Stored dataset lines
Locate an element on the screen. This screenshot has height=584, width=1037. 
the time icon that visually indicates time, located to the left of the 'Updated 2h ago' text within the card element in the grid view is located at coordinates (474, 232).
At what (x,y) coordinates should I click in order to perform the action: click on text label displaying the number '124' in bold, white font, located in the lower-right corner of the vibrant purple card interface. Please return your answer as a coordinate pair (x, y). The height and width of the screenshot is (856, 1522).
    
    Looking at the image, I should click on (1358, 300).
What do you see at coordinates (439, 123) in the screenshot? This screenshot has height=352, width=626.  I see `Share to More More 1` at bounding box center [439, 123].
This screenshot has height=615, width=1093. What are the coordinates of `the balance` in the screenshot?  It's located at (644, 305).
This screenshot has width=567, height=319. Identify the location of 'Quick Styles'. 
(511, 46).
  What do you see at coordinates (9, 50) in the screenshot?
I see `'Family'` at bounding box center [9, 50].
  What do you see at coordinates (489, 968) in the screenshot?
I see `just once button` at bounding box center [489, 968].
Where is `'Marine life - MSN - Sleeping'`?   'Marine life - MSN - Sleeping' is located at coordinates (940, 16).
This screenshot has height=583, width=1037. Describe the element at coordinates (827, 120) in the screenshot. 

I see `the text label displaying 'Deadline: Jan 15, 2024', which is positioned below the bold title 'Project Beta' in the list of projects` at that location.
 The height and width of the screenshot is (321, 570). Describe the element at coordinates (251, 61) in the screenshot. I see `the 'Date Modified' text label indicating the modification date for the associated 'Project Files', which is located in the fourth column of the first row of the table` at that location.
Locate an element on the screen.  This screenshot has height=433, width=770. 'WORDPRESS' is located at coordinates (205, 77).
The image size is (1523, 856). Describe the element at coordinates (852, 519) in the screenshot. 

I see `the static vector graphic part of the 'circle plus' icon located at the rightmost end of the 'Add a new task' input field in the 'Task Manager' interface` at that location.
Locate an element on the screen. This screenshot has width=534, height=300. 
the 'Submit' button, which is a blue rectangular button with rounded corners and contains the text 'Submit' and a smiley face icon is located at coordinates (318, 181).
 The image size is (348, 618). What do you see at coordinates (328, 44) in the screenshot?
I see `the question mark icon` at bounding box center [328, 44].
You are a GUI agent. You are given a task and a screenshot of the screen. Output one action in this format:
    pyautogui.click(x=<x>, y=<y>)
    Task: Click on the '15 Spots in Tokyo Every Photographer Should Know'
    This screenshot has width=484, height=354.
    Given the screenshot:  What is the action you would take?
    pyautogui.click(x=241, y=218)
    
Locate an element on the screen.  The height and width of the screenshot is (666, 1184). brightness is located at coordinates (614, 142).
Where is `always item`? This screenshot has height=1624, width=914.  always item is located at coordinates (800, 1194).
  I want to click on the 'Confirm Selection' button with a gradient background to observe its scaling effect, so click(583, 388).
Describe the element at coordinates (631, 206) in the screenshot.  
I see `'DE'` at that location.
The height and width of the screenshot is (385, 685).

→ DIRECTIONS FOR THIS TASK: Quote word for word the lines starting with the one that contains "coordinates (614, 142)." and running through the last line, with both of those lines included.

→ RESULT OF THE EXERCISE:
Locate an element on the screen.  The height and width of the screenshot is (666, 1184). brightness is located at coordinates (614, 142).
Where is `always item`? This screenshot has height=1624, width=914.  always item is located at coordinates (800, 1194).
  I want to click on the 'Confirm Selection' button with a gradient background to observe its scaling effect, so click(583, 388).
Describe the element at coordinates (631, 206) in the screenshot.  
I see `'DE'` at that location.
The height and width of the screenshot is (385, 685).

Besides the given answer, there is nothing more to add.